**YOUR TASK**
In the data that follows, find each line containing "computer" and copy it.

--------------------------------

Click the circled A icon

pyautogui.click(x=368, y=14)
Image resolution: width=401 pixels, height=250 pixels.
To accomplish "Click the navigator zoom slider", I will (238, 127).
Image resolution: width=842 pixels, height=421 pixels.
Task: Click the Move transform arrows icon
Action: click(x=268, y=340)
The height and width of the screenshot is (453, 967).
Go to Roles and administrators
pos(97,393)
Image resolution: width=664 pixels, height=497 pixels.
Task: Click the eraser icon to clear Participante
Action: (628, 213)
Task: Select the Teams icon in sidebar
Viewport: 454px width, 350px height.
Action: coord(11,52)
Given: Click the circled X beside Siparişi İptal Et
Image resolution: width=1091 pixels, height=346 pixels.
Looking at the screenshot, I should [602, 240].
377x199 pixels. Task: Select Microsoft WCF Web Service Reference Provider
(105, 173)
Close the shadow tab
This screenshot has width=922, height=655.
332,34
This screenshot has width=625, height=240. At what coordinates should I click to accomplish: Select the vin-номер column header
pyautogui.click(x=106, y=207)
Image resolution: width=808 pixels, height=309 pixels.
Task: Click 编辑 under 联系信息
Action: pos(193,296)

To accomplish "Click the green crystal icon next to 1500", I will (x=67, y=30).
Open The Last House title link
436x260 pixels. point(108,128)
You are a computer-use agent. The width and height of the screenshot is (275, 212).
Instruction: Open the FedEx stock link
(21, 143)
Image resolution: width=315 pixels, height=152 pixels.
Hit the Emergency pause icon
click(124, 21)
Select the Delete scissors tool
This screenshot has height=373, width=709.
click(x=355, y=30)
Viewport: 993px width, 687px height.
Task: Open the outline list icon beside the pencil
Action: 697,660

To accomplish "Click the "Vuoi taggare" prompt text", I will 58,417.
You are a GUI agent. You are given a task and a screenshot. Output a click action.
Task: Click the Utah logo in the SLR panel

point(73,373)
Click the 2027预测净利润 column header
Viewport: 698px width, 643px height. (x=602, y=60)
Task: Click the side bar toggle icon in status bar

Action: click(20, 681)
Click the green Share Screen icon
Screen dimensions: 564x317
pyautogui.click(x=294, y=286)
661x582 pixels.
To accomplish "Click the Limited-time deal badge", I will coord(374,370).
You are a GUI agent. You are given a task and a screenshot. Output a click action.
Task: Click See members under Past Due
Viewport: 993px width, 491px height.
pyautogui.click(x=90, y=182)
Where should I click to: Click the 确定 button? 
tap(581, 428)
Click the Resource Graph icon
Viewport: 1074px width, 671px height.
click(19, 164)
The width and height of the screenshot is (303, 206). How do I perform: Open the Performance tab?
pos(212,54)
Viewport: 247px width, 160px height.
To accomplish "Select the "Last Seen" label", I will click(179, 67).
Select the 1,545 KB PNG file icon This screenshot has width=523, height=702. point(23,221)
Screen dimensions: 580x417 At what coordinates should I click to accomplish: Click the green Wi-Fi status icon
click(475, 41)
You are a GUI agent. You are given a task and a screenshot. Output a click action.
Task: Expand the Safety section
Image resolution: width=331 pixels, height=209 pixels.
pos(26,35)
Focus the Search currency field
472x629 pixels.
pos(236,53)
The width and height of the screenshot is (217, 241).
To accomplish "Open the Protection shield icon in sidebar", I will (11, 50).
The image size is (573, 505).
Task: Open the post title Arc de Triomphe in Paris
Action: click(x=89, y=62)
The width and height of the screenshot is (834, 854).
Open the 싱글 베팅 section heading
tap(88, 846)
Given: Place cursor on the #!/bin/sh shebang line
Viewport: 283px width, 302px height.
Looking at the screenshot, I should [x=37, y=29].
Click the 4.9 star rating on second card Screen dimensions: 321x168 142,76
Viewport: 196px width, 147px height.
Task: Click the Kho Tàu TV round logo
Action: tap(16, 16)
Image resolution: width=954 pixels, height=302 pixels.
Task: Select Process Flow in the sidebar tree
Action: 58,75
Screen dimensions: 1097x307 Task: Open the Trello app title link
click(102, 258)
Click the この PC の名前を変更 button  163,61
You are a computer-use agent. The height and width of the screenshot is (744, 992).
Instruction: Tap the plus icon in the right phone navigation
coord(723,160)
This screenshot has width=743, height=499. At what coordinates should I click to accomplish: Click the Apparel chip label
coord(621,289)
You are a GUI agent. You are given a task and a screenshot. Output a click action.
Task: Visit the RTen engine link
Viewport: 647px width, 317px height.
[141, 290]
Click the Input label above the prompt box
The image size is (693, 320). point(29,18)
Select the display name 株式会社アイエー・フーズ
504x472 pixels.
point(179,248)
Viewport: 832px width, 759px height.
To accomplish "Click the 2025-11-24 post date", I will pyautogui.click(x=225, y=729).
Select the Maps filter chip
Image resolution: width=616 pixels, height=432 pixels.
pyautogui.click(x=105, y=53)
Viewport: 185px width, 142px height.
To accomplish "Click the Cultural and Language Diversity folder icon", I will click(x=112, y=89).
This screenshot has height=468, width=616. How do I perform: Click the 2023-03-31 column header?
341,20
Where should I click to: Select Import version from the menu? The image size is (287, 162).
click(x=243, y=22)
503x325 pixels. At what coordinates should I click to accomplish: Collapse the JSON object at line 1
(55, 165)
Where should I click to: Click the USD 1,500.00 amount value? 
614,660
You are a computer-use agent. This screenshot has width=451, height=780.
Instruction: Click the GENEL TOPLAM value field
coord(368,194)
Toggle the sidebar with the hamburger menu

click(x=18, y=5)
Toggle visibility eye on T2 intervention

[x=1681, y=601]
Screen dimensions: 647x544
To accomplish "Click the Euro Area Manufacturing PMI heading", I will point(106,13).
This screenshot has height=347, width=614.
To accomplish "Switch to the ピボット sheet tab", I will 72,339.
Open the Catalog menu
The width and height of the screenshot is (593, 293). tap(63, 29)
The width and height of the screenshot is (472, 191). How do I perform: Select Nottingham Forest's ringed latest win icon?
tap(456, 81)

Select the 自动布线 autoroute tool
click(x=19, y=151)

--------------------------------

**OUTPUT FOR THIS EXERCISE**
You are a computer-use agent. The width and height of the screenshot is (275, 212).
You are a computer-use agent. The height and width of the screenshot is (744, 992).
You are a computer-use agent. This screenshot has width=451, height=780.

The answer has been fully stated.